2026-02-13 –, VYAS - 1 - Room#VY124
Most Retrieval-Augmented Generation (RAG) systems fail long before the LLM even comes into play. The real issue is not the model, but the documents feeding it. Enterprise PDFs often have broken reading order, distorted tables, inconsistent formatting, embedded images, and scattered metadata. When this messy content enters the retrieval pipeline, even the strongest language model will struggle, leading to irrelevant answers or subtle hallucinations. This talk breaks down the reasons why RAG often collapses in real-world conditions, and shows how open-source tools can turn a fragile workflow into something reliable.
The first part of the session introduces Docling, an open-source document processing toolkit that converts complex PDFs, Word files, presentations, images, and audio into clean and structured content. It preserves layout, hierarchy, tables, and multimodal elements so that your RAG pipeline finally receives high-quality input. The second part covers OpenSearch, a fully open and scalable engine for vector indexing, hybrid retrieval, and metadata-driven search. Together, these tools offer a practical foundation for building RAG systems that are accurate, explainable, and robust at enterprise scale.
We will walk through the overall architecture, key design patterns, and lessons learned from real implementations. To make the concepts concrete, the session will end with a short demo that takes a messy PDF, processes it through Docling, indexes it in OpenSearch, and queries it within a RAG workflow that consistently returns the right context. Attendees will leave with a clear understanding of why many RAG systems fail today and a practical roadmap for building reliable RAG applications using open-source technology.

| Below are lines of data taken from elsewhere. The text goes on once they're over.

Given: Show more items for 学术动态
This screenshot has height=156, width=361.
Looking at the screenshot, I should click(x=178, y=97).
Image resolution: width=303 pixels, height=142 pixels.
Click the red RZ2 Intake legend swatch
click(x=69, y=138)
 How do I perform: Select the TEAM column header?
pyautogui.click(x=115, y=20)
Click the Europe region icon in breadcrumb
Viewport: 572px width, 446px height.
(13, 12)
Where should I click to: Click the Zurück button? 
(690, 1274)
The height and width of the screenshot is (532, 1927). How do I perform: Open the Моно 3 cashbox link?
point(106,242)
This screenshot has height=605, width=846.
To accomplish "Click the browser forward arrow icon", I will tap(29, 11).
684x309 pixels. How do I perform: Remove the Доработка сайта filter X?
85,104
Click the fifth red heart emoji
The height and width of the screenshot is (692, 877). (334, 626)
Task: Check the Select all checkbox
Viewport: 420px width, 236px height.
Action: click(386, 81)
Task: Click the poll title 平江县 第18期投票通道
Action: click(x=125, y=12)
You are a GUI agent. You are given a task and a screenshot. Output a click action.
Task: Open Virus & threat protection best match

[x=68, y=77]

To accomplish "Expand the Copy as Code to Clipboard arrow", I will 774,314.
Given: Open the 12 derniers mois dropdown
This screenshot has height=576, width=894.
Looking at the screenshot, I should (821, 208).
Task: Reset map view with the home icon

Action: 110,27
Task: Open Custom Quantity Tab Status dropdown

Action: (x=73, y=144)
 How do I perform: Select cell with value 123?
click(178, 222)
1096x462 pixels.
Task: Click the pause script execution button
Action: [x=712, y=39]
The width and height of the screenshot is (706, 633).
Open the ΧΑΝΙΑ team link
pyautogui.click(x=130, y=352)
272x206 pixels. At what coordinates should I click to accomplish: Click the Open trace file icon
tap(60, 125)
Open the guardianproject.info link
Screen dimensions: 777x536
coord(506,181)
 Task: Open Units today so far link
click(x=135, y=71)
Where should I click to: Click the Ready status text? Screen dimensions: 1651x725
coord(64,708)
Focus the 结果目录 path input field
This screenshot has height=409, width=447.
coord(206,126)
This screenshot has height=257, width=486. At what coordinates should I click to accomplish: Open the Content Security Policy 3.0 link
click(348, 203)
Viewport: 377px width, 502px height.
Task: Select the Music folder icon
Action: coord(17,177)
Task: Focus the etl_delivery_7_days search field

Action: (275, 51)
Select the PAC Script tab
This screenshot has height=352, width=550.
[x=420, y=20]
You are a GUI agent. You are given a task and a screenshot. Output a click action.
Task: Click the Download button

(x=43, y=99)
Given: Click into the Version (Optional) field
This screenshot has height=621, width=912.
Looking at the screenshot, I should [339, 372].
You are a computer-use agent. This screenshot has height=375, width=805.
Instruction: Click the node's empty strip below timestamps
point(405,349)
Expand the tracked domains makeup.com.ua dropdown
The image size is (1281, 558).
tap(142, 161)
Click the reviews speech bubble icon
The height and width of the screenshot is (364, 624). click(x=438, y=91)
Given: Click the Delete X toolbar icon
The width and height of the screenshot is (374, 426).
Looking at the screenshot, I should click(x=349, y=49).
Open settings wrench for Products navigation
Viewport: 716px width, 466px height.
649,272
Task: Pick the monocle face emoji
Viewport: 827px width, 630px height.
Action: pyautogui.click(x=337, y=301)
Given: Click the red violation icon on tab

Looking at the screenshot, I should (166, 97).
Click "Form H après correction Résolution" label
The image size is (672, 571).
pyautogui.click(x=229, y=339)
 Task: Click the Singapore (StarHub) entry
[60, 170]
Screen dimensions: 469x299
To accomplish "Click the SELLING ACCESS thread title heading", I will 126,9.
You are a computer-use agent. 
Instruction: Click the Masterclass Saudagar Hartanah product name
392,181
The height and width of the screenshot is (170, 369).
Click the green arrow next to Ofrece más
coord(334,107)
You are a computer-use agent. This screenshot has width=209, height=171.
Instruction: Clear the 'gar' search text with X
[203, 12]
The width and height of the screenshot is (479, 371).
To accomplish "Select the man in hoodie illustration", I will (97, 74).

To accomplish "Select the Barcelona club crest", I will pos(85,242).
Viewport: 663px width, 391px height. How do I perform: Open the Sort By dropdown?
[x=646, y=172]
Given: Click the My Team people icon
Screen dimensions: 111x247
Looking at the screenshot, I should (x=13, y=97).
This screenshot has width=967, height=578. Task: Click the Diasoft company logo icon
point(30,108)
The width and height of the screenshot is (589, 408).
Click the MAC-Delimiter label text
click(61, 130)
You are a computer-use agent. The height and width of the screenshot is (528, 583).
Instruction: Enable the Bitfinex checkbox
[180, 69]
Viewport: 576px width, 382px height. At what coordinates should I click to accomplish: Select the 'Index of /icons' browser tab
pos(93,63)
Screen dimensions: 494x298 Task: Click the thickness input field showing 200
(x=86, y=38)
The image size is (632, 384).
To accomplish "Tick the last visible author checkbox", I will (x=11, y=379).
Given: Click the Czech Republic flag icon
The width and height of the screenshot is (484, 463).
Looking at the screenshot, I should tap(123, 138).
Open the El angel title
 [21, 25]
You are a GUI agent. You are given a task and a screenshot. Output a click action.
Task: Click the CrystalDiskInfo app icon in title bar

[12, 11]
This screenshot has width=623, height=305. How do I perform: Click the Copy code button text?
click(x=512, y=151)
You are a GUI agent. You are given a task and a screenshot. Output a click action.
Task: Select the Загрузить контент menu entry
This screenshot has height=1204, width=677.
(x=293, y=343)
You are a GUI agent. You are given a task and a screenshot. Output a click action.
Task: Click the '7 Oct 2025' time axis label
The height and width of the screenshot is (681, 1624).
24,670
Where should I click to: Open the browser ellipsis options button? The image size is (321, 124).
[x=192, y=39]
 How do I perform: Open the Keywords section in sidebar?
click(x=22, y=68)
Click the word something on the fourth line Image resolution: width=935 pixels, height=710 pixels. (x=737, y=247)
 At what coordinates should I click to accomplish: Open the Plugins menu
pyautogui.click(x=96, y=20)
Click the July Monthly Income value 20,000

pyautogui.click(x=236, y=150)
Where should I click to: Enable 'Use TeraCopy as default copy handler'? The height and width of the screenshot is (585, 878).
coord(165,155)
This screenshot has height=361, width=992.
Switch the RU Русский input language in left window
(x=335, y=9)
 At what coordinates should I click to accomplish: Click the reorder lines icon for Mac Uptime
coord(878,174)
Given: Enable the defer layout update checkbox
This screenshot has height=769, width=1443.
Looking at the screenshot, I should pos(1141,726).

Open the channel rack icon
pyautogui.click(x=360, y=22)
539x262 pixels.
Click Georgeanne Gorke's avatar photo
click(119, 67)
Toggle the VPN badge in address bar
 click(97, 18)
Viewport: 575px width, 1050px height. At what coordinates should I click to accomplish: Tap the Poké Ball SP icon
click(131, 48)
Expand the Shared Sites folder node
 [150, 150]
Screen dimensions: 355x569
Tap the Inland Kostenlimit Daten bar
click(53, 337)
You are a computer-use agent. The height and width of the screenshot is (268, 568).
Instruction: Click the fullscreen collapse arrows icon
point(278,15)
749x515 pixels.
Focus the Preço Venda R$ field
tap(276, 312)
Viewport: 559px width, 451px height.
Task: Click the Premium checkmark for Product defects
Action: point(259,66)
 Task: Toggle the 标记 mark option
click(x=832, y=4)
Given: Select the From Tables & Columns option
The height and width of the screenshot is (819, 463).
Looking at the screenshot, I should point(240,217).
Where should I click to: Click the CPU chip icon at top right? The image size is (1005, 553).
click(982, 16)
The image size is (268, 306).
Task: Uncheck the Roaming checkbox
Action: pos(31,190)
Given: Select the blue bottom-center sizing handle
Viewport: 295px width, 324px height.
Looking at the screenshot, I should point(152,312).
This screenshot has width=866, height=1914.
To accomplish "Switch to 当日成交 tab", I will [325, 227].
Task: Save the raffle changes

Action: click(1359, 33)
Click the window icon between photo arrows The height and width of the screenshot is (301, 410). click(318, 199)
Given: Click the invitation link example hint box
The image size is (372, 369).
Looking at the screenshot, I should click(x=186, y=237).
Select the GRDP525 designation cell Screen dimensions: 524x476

Anindita Sinha Banerjee is a Data Scientist at Red Hat and former researcher at Tata Research. Authored research work at PAKDD, ACL Workshop. Speaker at Open Source Summit, KubeCon and PyCon India. Contributed to 3 patents. Open-source enthusiast. Google Scholar: https://scholar.google.com/citations?user=5GCQcVkAAAAJ&hl=en&oi=ao
I am a Senior Data Scientist and Technical Architect specializing in building end-to-end AI and analytics solutions. My core expertise includes EDA, statistical modeling, machine learning, forecasting, and designing scalable AI applications. I have strong hands-on experience with GenAI tools such as LangChain, OpenAI APIs, GPT-Vision, and Gemini LLM, along with vector databases and full CI/CD deployment pipelines.
I also bring deep experience in solving complex text-data problems—designing solutions using traditional NLP techniques as well as modern AI approaches like LLMs and neural networks. At Red Hat, I focus on architecting reliable, production-ready AI systems that deliver meaningful business insights and support strategic decision-making.